作者有话要说:  深深地感觉到自己的逻辑已经被狗吃了_(:зゝ∠)_来,举起手来跟我一起说,我们的目标是:没有逻辑!

☆、妙手空空

  箫空望着展昭,先是勾起唇角微微一笑,随即身子侧转,衣袖自面前一扫,再回过头来时已换了一张脸,“果然什么都瞒不过展大人之眼。”
  展昭凝着他的变脸术,不由得赞叹,“果然不愧为妙手郎君。”
  箫空以两指撑于桌面,盈身一跃,一下子跳到木桌上,盘膝而坐,“展大人虽聪慧无比,只可惜你那师侄却并未继承半分,不然他也不会如此轻易便落入箫某之手。”

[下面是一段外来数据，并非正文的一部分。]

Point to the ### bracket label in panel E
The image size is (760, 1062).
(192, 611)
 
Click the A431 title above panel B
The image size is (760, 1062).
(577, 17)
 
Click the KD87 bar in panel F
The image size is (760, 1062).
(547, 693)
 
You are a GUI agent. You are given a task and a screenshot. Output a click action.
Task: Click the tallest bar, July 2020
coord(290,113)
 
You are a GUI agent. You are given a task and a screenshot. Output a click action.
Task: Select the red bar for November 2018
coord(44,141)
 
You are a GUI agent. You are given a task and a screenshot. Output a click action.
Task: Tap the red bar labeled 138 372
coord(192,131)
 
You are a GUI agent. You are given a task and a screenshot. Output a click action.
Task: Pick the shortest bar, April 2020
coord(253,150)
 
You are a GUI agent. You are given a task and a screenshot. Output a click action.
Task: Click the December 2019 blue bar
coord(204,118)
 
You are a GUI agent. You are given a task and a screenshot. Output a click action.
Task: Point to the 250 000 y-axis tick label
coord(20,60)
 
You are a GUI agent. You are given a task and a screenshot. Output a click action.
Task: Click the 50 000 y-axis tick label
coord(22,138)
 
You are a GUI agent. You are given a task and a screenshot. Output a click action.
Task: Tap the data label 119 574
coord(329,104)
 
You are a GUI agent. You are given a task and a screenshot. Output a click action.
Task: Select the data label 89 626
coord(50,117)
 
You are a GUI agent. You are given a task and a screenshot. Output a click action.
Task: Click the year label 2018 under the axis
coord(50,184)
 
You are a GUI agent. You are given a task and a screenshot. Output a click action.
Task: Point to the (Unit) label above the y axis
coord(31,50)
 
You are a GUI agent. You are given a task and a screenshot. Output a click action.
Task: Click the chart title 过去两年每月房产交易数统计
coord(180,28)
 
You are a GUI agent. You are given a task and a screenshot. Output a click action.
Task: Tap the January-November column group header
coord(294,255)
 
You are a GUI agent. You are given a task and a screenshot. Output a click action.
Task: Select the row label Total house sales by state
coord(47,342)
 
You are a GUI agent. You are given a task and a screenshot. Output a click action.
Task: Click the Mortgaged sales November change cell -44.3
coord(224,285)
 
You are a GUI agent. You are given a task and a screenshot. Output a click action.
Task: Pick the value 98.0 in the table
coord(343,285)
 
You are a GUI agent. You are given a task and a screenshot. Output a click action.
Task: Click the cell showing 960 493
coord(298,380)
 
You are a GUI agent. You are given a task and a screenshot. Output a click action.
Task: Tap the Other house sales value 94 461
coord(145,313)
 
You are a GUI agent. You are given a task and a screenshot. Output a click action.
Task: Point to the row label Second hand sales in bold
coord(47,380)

  展昭轻哂,“妙手郎君单凭一双空空妙手已然偷尽珍宝无数,一个活人又岂在话下?”
  箫空哈哈一笑:“展大人难道就不想知道你那师侄儿此刻身在何处?”
  展昭眨眨眼睛,“箫兄若肯说,展某自是洗耳恭听。”
  箫空托着下巴想了想,认真道:“可惜箫某并不想说。”
  展昭却也不恼,只淡淡道:“就算箫兄不说,展某也知道他定是不会受得半点委屈。且非但不会受委屈,还会过得很好,你说对吗?”
  箫空未料到他会这样说,竟一时怔住,继而拍起了巴掌,道:“有趣有趣!你这只小花猫倒当真有趣,只可惜你我身上均有要事在身,否则箫某定要将你也一并掳走,掳至我那空空山,尝尝我亲手酿制的空空酒。”